The lender emphasized that EY has been brought in solely to assist the Internal Audit Department in reviewing 'certain records of the Bank' and added that 'the review by the bank is ongoing.'
The clarification comes in response to media reports that triggered a sharp 4.88% fall in the bank’s share price, dragging it down to Rs 787.65 today.
Reports surfaced earlier today suggesting that IndusInd Bank had appointed EY for a second forensic probe—this time into a Rs 600 crore anomaly in its microfinance portfolio. The discrepancy, believed to be linked to interest income accruals, reportedly emerged during the statutory audit for the previous financial year.
Sources cited in the reports claimed that statutory auditors had issued an alert under Section 143(12) of the Companies Act, 2013—a provision invoked when fraud is suspected. This, in turn, prompted the bank to deepen its review process.
Importantly, this internal review is unfolding alongside a separate ongoing forensic audit by Grant Thornton Bharat, which is investigating irregularities in the bank’s forex derivatives operations.
While initial findings suggest the microfinance discrepancy may be limited to just a couple of quarters and not a multi-year issue, the back-to-back revelations have reignited concerns over the bank’s internal controls, governance standards, and accounting oversight.

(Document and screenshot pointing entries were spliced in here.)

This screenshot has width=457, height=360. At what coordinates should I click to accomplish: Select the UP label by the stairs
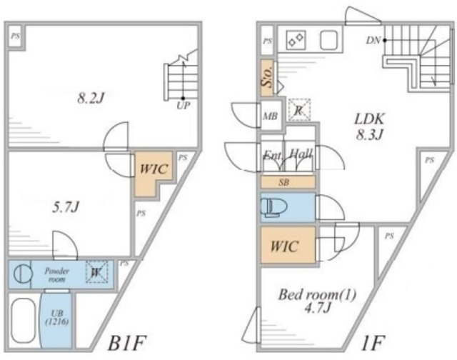tap(184, 106)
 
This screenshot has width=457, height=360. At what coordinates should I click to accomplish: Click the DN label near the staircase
tap(373, 41)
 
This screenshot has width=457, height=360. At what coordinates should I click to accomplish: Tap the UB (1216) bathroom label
tap(55, 317)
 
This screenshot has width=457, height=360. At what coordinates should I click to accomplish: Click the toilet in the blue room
tap(274, 208)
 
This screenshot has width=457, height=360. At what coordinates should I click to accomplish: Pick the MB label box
tap(270, 116)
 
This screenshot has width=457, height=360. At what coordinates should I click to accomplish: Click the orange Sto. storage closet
tap(268, 77)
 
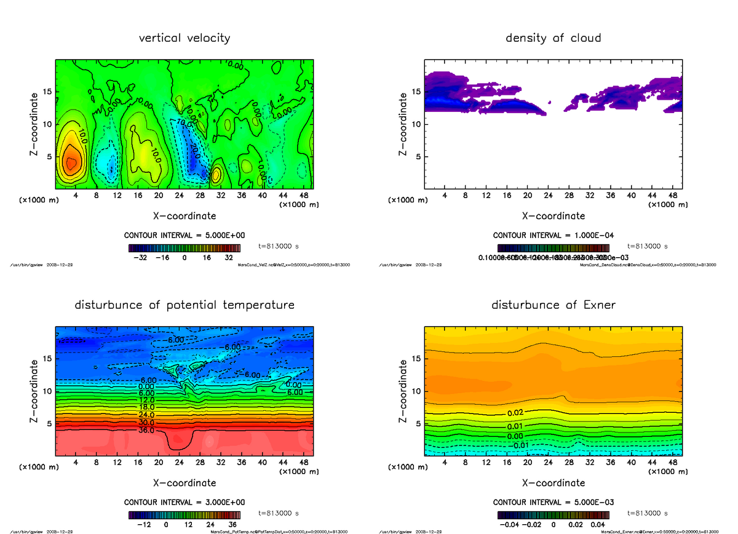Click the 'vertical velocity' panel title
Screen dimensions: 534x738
[184, 38]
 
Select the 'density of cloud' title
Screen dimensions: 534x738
[553, 38]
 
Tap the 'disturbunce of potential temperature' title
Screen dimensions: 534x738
[184, 305]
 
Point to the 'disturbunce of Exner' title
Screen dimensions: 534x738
[553, 305]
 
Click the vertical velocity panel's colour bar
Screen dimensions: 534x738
[184, 248]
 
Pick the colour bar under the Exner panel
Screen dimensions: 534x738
[553, 515]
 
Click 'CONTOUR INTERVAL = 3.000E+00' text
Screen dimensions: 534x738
[184, 502]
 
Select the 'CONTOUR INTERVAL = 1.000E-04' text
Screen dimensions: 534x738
[553, 235]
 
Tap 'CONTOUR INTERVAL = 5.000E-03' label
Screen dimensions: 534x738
[553, 502]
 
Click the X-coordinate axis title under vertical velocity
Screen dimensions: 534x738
[184, 216]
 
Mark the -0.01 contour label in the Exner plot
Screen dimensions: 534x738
[521, 445]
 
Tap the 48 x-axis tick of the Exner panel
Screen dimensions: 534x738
[672, 462]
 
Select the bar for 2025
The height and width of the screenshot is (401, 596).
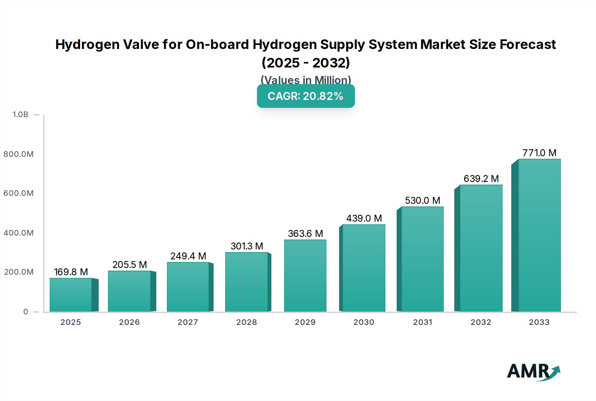click(x=71, y=295)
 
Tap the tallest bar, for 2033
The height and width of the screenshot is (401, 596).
click(x=539, y=235)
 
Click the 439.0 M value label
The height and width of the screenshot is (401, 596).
click(x=364, y=218)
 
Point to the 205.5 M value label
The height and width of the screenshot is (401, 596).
click(x=129, y=265)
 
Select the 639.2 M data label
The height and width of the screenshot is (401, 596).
click(x=481, y=179)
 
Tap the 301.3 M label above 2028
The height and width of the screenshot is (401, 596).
click(x=247, y=246)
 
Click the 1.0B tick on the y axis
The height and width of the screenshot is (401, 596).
click(x=21, y=114)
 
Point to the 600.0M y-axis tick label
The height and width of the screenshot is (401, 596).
click(x=19, y=193)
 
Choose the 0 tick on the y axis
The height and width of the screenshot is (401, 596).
click(x=25, y=312)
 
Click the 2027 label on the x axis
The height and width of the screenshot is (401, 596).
click(x=188, y=322)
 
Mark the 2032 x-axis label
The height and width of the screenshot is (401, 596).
click(x=481, y=322)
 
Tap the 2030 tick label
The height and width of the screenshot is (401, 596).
click(x=364, y=322)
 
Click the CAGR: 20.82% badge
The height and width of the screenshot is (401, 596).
click(x=306, y=96)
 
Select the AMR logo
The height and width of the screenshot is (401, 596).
click(x=533, y=372)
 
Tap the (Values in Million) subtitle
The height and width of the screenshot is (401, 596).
click(x=306, y=80)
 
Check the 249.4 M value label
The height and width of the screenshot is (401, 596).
click(x=188, y=256)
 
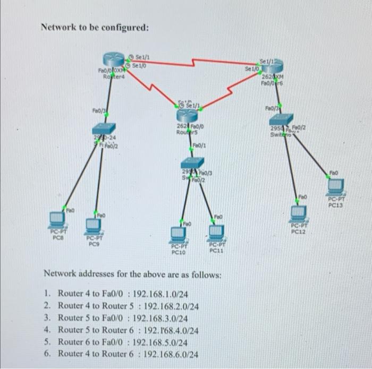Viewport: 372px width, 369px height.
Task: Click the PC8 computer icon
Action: coord(56,218)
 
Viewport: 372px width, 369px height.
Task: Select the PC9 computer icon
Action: coord(93,226)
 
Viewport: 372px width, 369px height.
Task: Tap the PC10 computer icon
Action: coord(177,234)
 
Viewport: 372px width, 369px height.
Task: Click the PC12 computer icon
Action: coord(299,213)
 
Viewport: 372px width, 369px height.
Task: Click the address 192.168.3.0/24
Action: coord(160,318)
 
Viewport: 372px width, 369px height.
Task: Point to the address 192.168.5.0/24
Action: coord(160,342)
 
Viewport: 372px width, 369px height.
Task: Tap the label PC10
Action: coord(177,253)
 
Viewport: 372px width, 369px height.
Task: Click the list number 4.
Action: coord(47,330)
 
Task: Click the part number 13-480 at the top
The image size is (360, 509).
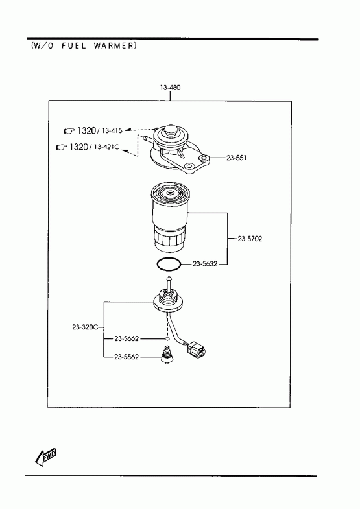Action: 170,88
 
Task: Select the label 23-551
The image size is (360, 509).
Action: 236,158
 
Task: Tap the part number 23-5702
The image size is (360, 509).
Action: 250,239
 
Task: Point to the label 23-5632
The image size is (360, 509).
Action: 205,264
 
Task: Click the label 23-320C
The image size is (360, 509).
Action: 85,327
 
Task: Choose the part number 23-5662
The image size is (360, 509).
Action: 126,338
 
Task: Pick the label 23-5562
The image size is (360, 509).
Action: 126,357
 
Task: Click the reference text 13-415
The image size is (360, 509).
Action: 112,130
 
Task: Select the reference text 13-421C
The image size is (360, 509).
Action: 106,147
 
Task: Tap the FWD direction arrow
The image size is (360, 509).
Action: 45,457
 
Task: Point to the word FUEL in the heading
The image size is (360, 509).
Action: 74,46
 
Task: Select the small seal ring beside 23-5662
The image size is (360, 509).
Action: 167,339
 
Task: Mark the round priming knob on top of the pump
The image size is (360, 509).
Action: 171,130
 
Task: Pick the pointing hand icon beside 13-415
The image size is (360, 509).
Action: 69,131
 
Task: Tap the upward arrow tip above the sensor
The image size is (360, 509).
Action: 169,276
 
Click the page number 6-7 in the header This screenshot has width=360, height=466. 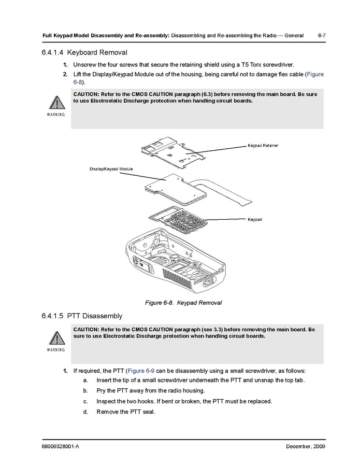click(x=321, y=35)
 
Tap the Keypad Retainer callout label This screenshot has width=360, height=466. click(x=263, y=146)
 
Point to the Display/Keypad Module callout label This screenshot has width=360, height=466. click(x=111, y=170)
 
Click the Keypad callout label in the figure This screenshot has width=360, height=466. click(x=255, y=220)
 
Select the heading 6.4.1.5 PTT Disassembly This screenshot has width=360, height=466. click(x=81, y=316)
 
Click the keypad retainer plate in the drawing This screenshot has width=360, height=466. click(x=171, y=153)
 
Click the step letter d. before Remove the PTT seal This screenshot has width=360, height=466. click(x=85, y=412)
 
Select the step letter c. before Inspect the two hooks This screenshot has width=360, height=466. click(x=85, y=402)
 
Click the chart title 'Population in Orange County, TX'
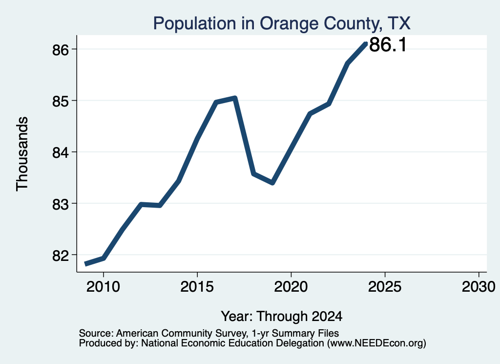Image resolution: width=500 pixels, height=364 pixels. click(282, 23)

For now, the bank is holding its ground—asserting transparency and cooperation—while markets await further clarity from the internal audit’s findings.
IndusInd Bank offers a wide range of products and services for individuals and corporates, including microfinance, personal loans, personal and commercial vehicle loans, credit cards and SME loans.
The bank’s standalone net profit declined 39% to Rs 1,401.28 crore while total income increased 8.5% YoY to Rs 15,151.01 crore in Q3 FY25 over Q3 FY24.